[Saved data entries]
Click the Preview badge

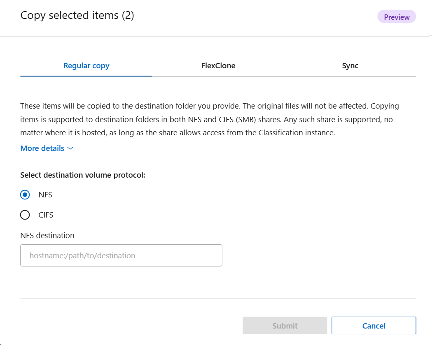pyautogui.click(x=396, y=16)
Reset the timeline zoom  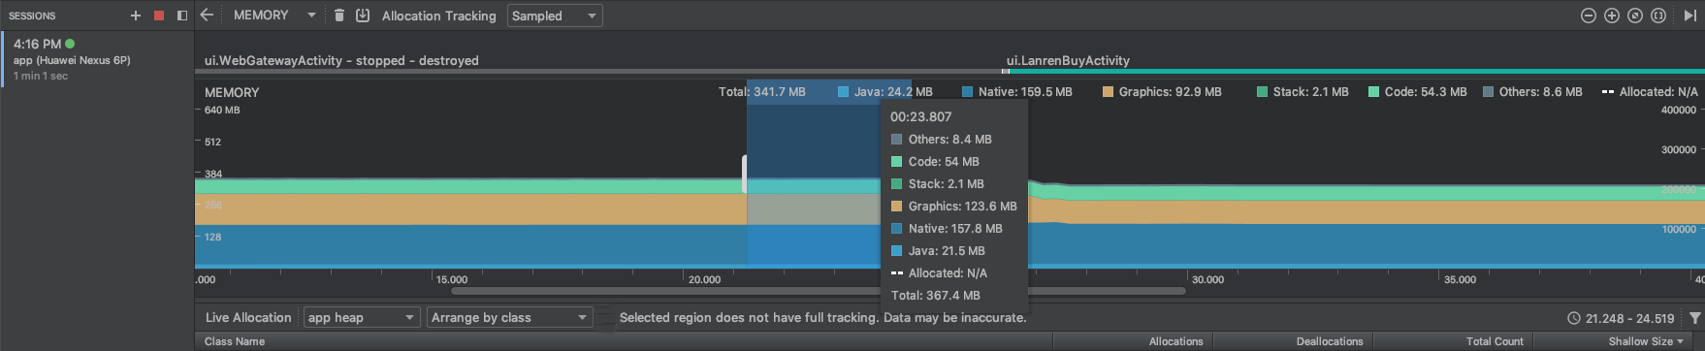tap(1635, 16)
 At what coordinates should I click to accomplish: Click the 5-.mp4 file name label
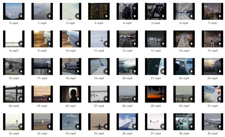(156, 23)
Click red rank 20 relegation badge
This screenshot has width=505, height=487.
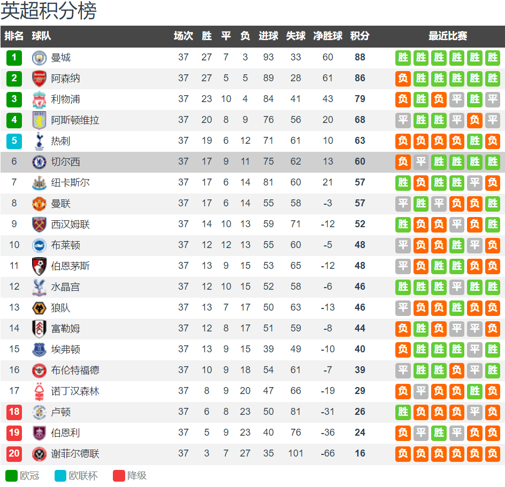14,454
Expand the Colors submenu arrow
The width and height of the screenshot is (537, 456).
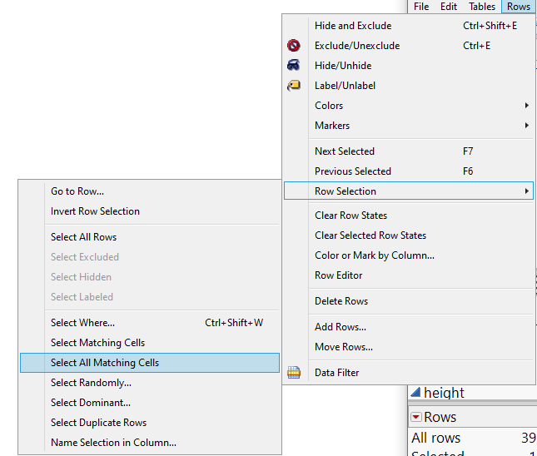click(526, 106)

▸ **YOUR GOAL**:
Nothing but the lines from the one containing "This screenshot has width=505, height=487." to the last line of the records should be returned, exactly as they appear and without pictures.

▸ **OUTPUT**:
This screenshot has width=505, height=487.
14,454
Expand the Colors submenu arrow
The width and height of the screenshot is (537, 456).
click(526, 106)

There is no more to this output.